#### [PROBLEM REQUIREMENTS]
In the material below, transcribe every line from the first through the line holding "siste nytt (38, 660)", exactly, and stop after that line.

#### [MATERIAL FOR THIS TASK]

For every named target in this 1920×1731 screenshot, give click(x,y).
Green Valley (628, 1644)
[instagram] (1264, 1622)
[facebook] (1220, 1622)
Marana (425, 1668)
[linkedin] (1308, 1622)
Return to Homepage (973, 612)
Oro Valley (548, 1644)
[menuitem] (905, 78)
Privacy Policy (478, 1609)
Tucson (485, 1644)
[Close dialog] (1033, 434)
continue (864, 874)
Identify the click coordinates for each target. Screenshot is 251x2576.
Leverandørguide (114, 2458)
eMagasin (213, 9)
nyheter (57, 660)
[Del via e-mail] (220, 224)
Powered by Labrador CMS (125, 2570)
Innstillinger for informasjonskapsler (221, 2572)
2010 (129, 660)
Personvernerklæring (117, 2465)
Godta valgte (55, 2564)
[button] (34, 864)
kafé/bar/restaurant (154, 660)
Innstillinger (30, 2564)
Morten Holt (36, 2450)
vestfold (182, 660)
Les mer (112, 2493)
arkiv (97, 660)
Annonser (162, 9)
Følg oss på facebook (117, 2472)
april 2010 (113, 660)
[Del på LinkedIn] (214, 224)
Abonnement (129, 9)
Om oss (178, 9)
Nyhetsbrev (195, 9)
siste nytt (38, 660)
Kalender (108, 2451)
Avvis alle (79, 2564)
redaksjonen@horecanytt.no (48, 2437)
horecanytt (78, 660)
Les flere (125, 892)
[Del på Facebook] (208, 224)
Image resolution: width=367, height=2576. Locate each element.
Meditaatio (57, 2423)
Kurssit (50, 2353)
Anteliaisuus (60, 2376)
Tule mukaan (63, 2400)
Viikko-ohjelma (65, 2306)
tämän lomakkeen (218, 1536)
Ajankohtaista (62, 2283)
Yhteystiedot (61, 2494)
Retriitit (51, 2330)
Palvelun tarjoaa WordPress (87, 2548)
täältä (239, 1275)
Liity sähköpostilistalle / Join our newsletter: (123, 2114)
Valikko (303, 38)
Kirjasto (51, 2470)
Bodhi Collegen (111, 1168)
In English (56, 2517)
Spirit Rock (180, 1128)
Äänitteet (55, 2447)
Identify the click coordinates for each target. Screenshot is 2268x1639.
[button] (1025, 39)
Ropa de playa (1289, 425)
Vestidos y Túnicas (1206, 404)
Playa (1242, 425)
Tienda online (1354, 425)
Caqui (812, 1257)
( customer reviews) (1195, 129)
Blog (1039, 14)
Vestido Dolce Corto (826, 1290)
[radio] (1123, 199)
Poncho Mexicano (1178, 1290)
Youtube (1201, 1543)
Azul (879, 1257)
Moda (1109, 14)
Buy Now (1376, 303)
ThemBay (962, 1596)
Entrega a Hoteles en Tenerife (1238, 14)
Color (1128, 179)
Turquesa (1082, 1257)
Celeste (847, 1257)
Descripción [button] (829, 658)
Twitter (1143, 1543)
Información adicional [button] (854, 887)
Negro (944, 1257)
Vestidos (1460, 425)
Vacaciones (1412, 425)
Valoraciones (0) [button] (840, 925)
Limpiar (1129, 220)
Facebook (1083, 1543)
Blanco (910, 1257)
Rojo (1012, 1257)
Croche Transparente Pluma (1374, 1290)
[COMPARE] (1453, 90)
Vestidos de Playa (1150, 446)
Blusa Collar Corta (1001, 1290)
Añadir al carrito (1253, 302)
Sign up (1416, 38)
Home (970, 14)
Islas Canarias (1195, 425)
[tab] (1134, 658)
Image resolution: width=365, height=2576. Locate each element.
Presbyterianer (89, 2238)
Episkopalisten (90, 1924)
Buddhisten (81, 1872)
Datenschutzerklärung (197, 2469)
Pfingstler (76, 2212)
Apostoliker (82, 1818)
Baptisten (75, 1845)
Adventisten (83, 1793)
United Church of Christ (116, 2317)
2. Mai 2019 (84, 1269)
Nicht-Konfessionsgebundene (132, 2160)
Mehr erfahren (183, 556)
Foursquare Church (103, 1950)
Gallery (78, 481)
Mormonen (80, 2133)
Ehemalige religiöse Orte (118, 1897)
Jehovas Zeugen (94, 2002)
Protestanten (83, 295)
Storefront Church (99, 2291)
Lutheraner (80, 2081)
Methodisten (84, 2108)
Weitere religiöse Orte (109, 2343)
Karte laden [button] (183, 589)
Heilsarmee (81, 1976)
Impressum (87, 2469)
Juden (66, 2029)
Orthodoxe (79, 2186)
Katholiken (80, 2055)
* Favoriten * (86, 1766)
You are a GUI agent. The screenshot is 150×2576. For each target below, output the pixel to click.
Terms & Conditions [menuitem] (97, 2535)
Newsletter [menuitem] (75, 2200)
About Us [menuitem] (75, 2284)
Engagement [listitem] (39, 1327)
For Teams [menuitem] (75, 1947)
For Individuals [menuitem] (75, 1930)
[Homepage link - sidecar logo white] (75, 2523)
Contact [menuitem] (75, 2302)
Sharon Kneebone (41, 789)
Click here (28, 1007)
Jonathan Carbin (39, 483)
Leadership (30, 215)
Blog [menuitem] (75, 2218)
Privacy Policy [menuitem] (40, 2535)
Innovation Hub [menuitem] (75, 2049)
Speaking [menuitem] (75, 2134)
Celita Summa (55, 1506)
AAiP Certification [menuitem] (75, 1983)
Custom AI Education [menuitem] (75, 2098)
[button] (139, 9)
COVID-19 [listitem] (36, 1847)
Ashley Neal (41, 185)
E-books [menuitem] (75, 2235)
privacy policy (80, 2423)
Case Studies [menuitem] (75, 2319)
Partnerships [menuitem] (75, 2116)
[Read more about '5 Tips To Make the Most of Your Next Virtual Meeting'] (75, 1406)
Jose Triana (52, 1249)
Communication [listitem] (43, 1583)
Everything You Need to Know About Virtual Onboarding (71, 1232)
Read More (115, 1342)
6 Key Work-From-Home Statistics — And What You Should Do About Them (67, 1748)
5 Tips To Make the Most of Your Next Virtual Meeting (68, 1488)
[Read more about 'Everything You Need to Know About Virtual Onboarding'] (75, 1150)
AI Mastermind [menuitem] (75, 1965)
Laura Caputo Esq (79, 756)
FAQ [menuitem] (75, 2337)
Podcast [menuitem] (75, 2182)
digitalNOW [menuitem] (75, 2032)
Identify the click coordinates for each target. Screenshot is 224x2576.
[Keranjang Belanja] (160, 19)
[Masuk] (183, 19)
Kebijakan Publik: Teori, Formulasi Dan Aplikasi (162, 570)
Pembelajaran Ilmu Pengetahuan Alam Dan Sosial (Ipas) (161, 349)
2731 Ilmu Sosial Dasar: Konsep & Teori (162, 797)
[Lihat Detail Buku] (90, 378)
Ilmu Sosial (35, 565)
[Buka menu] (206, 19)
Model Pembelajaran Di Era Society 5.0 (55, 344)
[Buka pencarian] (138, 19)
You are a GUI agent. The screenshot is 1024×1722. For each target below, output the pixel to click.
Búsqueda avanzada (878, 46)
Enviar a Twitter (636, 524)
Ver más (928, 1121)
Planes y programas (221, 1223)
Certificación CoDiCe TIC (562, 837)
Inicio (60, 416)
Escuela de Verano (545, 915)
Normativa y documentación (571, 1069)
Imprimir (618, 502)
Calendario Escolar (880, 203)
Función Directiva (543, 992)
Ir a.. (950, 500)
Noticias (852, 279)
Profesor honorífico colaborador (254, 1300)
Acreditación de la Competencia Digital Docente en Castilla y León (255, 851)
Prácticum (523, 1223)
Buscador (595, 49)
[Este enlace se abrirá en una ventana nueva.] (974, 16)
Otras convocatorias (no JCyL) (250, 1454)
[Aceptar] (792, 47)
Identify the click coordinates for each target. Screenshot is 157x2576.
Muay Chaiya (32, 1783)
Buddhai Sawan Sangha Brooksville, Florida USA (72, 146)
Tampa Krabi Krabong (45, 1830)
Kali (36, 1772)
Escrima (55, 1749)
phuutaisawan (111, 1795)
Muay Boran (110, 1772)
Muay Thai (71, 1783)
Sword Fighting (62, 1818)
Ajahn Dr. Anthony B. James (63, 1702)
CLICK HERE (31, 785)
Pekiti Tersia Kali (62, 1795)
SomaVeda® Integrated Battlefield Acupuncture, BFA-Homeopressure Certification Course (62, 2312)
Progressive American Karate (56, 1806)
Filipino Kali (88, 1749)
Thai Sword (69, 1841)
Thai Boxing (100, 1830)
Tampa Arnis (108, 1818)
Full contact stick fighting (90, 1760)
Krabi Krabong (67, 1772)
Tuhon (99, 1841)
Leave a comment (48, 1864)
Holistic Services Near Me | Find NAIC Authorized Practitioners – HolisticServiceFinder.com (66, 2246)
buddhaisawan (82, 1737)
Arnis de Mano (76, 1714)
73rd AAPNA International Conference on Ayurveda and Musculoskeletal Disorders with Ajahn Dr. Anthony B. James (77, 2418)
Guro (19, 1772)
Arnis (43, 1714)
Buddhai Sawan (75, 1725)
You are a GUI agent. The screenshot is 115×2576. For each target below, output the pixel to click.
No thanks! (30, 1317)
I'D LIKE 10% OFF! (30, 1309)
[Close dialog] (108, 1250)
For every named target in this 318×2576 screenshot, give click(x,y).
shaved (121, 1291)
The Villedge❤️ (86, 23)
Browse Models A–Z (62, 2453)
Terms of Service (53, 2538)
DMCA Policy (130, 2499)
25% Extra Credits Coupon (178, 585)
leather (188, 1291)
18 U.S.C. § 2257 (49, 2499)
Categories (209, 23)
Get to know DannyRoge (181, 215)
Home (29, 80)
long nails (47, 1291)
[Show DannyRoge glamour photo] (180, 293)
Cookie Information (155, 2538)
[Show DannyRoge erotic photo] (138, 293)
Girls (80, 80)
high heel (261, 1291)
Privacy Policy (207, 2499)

#### [EXPECTED OUTPUT]
For every named target in this 1920×1731 screenshot, give click(x,y).
Green Valley (628, 1644)
[instagram] (1264, 1622)
[facebook] (1220, 1622)
Marana (425, 1668)
[linkedin] (1308, 1622)
Return to Homepage (973, 612)
Oro Valley (548, 1644)
[menuitem] (905, 78)
Privacy Policy (478, 1609)
Tucson (485, 1644)
[Close dialog] (1033, 434)
continue (864, 874)
Identify the click coordinates for each target. Screenshot is 251x2576.
Leverandørguide (114, 2458)
eMagasin (213, 9)
nyheter (57, 660)
[Del via e-mail] (220, 224)
Powered by Labrador CMS (125, 2570)
Innstillinger for informasjonskapsler (221, 2572)
2010 (129, 660)
Personvernerklæring (117, 2465)
Godta valgte (55, 2564)
[button] (34, 864)
kafé/bar/restaurant (154, 660)
Innstillinger (30, 2564)
Morten Holt (36, 2450)
vestfold (182, 660)
Les mer (112, 2493)
arkiv (97, 660)
Annonser (162, 9)
Følg oss på facebook (117, 2472)
april 2010 (113, 660)
[Del på LinkedIn] (214, 224)
Abonnement (129, 9)
Om oss (178, 9)
Nyhetsbrev (195, 9)
siste nytt (38, 660)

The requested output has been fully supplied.